Solo che finora pensavamo fosse tutto lì. Che persino il massimo della sopportazione richiesta per far fronte alla necessità di alcune persone di sfruttare un piano telefonico di chiamate e internet illimitato, fosse in fondo qualcosa di gestibilissimo, finché inscritto nel quadro della quotidianità di un viaggio in metropolitana, o di una sala d’attesa gremita di gente. E invece no, perché è arrivata la notizia che con una certa probabilità anche in aereo ci toccherà questo strazio; nelle tratte europee, quantomeno.

A darci la batosta è stata proprio la Commissione Europea, che a fine novembre ha stabilito che i paesi dell’Unione Europea dovranno assegnare delle frequenze della rete 5G per l’utilizzo dei cellulari (ma anche tablet e via dicendo) durante i voli aerei. Chiamare quell’amico che non sentiamo da dieci anni e riallacciare i rapporti nel corso di una tratta Roma-Berlino, sarà però possibile solo se enti come l’EASA (Agenzia europea per la sicurezza aerea) e, in generale, i test effettuati anche dalle compagnie aeree, accerteranno che non sussiste alcun pericolo di interferenza tra le frequenze dell’aeroplano e quello dei dispositivi mobili, per esempio in fase di atterraggio. Rischio che adesso ci fa ancora inserire la cosiddetta modalità aerea sui cellulari, ma che in realtà sopra il territorio europeo pare essere minimo, dato che le frequenze utilizzate per il 5G sono al di sotto dei 3,8 gigahertz, quindi lontane dai 4,2-4,4 gigahertz dei radioaltimetri (gli strumenti che misurano la distanza degli aeromobili dal suolo). In ogni caso, ipse dixit: entro il 30 giugno 2023 le istituzioni dovranno darsi da fare per rendere tutto ciò possibile; e noi persone comuni, per prepararci all’ennesima buona dose di pazienza.
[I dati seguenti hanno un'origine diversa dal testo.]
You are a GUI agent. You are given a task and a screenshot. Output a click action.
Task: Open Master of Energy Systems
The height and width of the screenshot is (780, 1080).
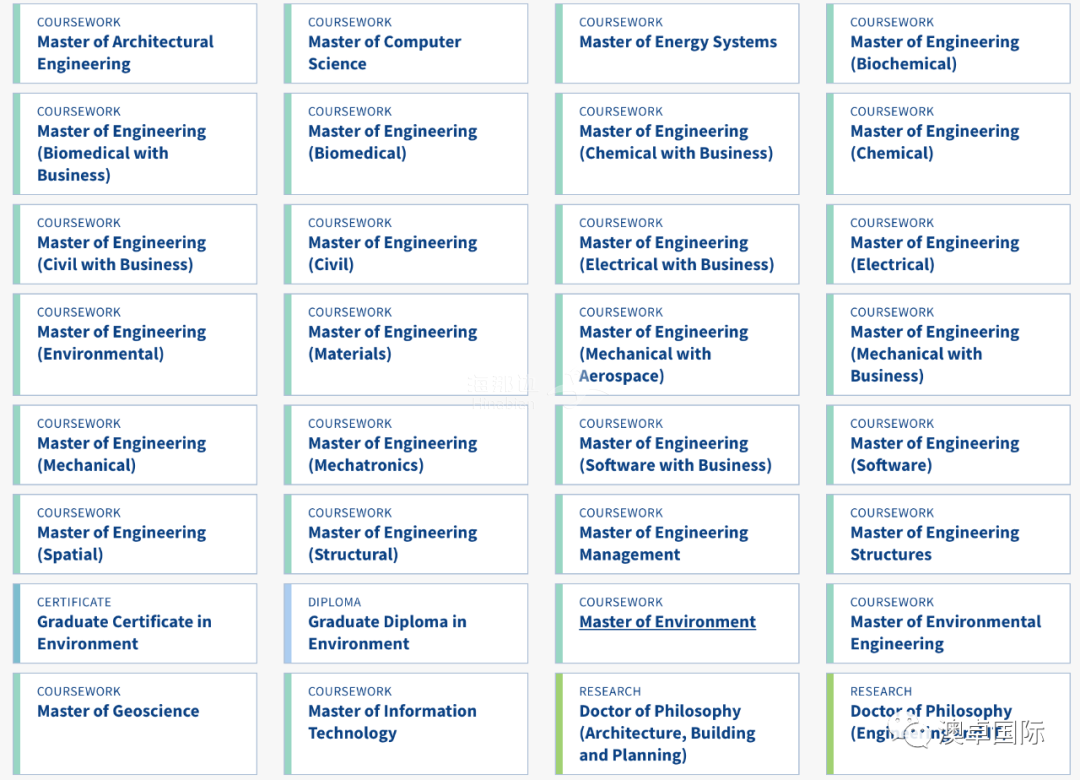click(x=677, y=43)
Anche mia figlia di due anni lo capirebbe: l’eventuale via libera da parte della Commissione Europea (e degli enti preposti a garantire la sicurezza in volo) a usare i cellulari in aereo, significherebbe dare subito la possibilità alle compagnie aeree più aggiornate in questo senso di fare un ulteriore passo avanti rispetto alle altre; e ai passeggeri di godere di un servizio in più che, più che passatempo, è pane quotidiano. Dacci oggi il nostro social con tanto di influencer, le news online, le chat aperte pressoché con chiunque, e persino i gruppi di Capodanno su WhatsApp. Eppure ci sarà sempre chi dice il contrario, ed è il classico che vuole essere controcorrente, o ha dormito nell’ultima buona decina d’anni. O forse non ha ancora capito com’è cambiata con i cellulari la nostra percezione del tempo, e la crescente difficoltà che noialtri abbiamo ormai a raccogliere l’invito alla noia (e via ad altre considerazioni che erano interessanti giusto quella decina d’anni fa, quando tizio metteva la testa sul cuscino). Tanto che alla fine conviene già portarsi avanti e mettersi il cuore in pace: pure il viaggio in aereo, tra cafoni e suonerie improponibili, non ci lascerà più scampo.

Brace yourself, summer is coming. E con il caldo, anche la possibilità che il fastidio di oggi per un bambino di due anni che strilla là in fondo, o per un adulto che qui davanti abbassa tutto lo schienale per stare più comodo, diventi qualcosa di ridicolmente preferibile al ritrovarsi la tizia della sala d’attesa o quello della chiamata Facetime, l’anziana con il giochino a massimo volume o il dirigente con il vocabolario anglicizzato, malauguratamente passeggeri del nostro stesso volo. Al punto che il nostro incubo ad alta quota non sarà più quello di finire in una scena alla Final Destination, con tanto di aeroplano spezzato, fiamme e inevitabile tragico epilogo, ma invece quello dell’ennesimo cellulare che, nell’ultimo posto che pensavamo sicuro, comincerà ancora una volta a squillare.